As the Nashi pears do not tolerate waterlogging, it is advisable to provide the floor with drainage of clay or gravel and to mulch the soil regularly. If you have the opportunity to do a soil analysis, this is a good way to create the ideal soil conditions. For the apple pear, a pH of five to six is ​​considered ideal.

" Danger: The Nashi pear does not tolerate calcareous soil.

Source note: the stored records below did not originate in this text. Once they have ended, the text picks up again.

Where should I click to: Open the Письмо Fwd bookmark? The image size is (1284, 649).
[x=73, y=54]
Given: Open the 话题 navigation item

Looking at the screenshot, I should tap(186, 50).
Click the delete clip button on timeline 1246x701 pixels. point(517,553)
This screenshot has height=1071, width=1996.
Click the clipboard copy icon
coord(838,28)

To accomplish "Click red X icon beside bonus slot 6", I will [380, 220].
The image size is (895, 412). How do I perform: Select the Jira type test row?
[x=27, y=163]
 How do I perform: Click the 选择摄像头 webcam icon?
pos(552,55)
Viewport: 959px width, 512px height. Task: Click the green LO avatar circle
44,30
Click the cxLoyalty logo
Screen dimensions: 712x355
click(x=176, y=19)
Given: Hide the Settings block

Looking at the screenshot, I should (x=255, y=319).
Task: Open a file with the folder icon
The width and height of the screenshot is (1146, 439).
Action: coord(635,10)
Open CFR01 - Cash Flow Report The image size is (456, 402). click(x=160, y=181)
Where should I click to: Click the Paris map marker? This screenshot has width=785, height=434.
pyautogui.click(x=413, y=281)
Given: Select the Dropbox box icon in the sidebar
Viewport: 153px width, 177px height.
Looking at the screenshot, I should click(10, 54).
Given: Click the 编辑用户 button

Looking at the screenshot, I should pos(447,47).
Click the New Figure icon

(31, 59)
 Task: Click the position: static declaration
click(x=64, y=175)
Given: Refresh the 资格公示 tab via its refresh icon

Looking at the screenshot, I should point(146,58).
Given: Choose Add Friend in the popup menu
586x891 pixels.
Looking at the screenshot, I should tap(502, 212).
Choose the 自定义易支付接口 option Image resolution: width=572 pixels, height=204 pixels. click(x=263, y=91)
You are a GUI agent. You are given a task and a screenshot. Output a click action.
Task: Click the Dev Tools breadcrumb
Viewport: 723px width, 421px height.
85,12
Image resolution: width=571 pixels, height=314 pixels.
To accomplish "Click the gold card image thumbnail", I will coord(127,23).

Plant the Nashi pear - step by step

❶ best planting time - spring
Auswählen Select location
Vorbereit Prepare the floor
Aus Lift planting hole twice the width of root ball
Ein Maintain distance to neighboring trees
Einsetzen Insert plant
❼ Reconstitution should protrude ten centimeters from the ground
Schließen Close the planting hole
Ein Insert pile to stabilize the tree

Pour enough Nashi pear

Nashi pears can be planted in spring or late autumn. This should be done on dry and frosty days. The soil should be loosened up, cleared of stones and weeds and enriched with compost or manure. Drainage of clay or gravel supports the permeability of the soil and helps to prevent waterlogging.

The Nashi pear in the tub

Some Nashi pears are also suitable for keeping in the tub.The pillared fruit can be found on every balcony and is a popular alternative if there is no garden and you still do not want to miss a rich fruit harvest. Container plants are more sensitive than cultivated Nashi pears in the field. In order to avoid damaging the sensitive roots, young plants need winter protection. Since the nutrient requirement is also higher than in outdoor plants, regular fertilization should not be waived.

Repot the apple pear

About every two to three years, it's time to replant the Nashi pear. The best time for this is spring. The plants should get a bigger planter. It is also important to completely replace the substrate, as the nutrients contained consume very quickly.

Planting Nashi pears in the orchard - the pros and cons

+ Nashi pears are exotic plants that can easily be cultivated.
+ The plants are robust, are rarely affected by diseases and get through the winter well.
+ Asian pears deliver high yields.
- If it is not self-fertile species, a second pear tree in the immediate vicinity is needed.
- Nashi pears need to be cut regularly.

Pears need company

When buying the Nashi pear should be paid attention to whether it is a self-fertile variety. If this is the case, you do not have to plant a second tree if you are dreaming of a rich apple pear harvest. Non-self-fertile trees should be planted in the neighborhood of a pear tree. It does not necessarily have to be another Nashi pear, even traditional pear varieties, such as Williams-Christ, are very suitable as a pollinator.

Video Board: ? Flower to Fruit ᴴᴰ || Asian Pear tree development 2015 || Pyrus Pyrifolia || Nashi Pear.